The problem is not that Schaffner changed his stances; it’s that he did so with the same confident tone and no explanation or acknowledgment of past mistakes. In fact, that March 6 video has been made private by Vanderbilt Health, and I have not found a written acknowledgement or rationale. The same skepticism towards the War on Cancer can be applied here: due to the dissonant advice and lack of transparency of experts like Schaffner, many now point at such early no-mask guidelines as reasons not to wear a mask.
I understand that the World Health Organization and CDC downplayed mask-wearing benefits at least in part as a strategy to partition medical-grade personal protective equipment for hospitals, but that decision ultimately hurt the health sector by muddying the facts and, in hindsight, appearing condescending. Rather than be upfront and honest, they chose to withhold certain facts and were forced to make an about-face afterwards. A lack of transparency pitted institutions of science against the public, rather than bringing them into alliance.

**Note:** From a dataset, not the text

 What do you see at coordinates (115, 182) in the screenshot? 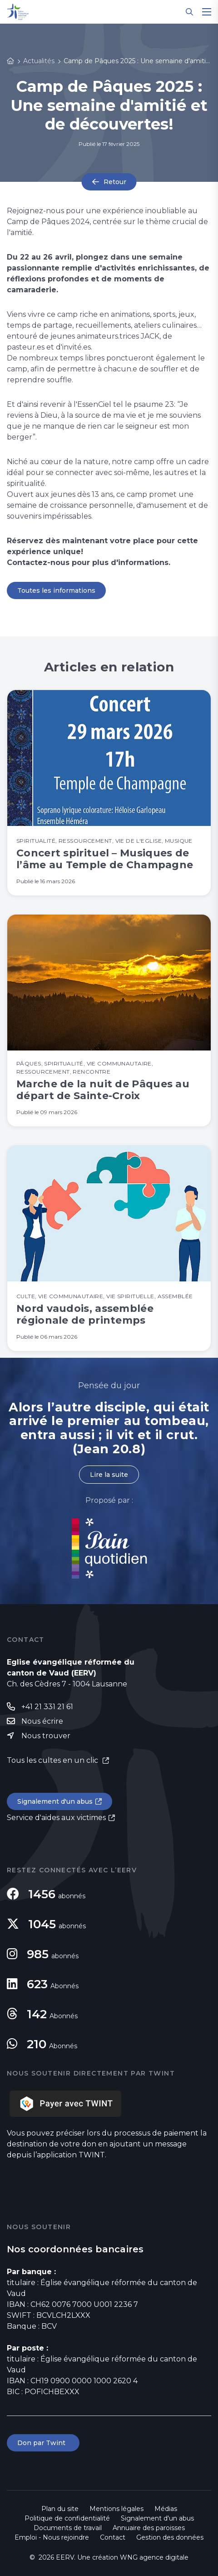
I see `Retour` at bounding box center [115, 182].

For scientists, especially those on TV like Dr. Schaffner, it’s time to court humility and acknowledge uncertainties. Communicate that uncertain truth to the general public — represent your data and suggestions transparently, even if they’re incomplete or confounding, and acknowledge the social and political stakes. It is vital to not only inform the public of what they should be doing but also the reason why they’re doing it and why that guidance might change over time.
And for the rest of us, we must continue respecting science: recognizing well-proven facts (the Earth, after all, is not flat) and guiding intents and principles, as well as following recommended guidelines. This also means voting out the people who don’t respect science, and keeping accountable those with the power to undermine its goals of progress.
Because without the two-way street of scientific facts and reasoning, society regresses. Yes, scientists owe the public the truth — and honesty, when they lack it. But we also owe scientists respect for that honest truth.
Julie Heng ‘24 lives in Kirkland House. Her column appears on alternate Thursdays.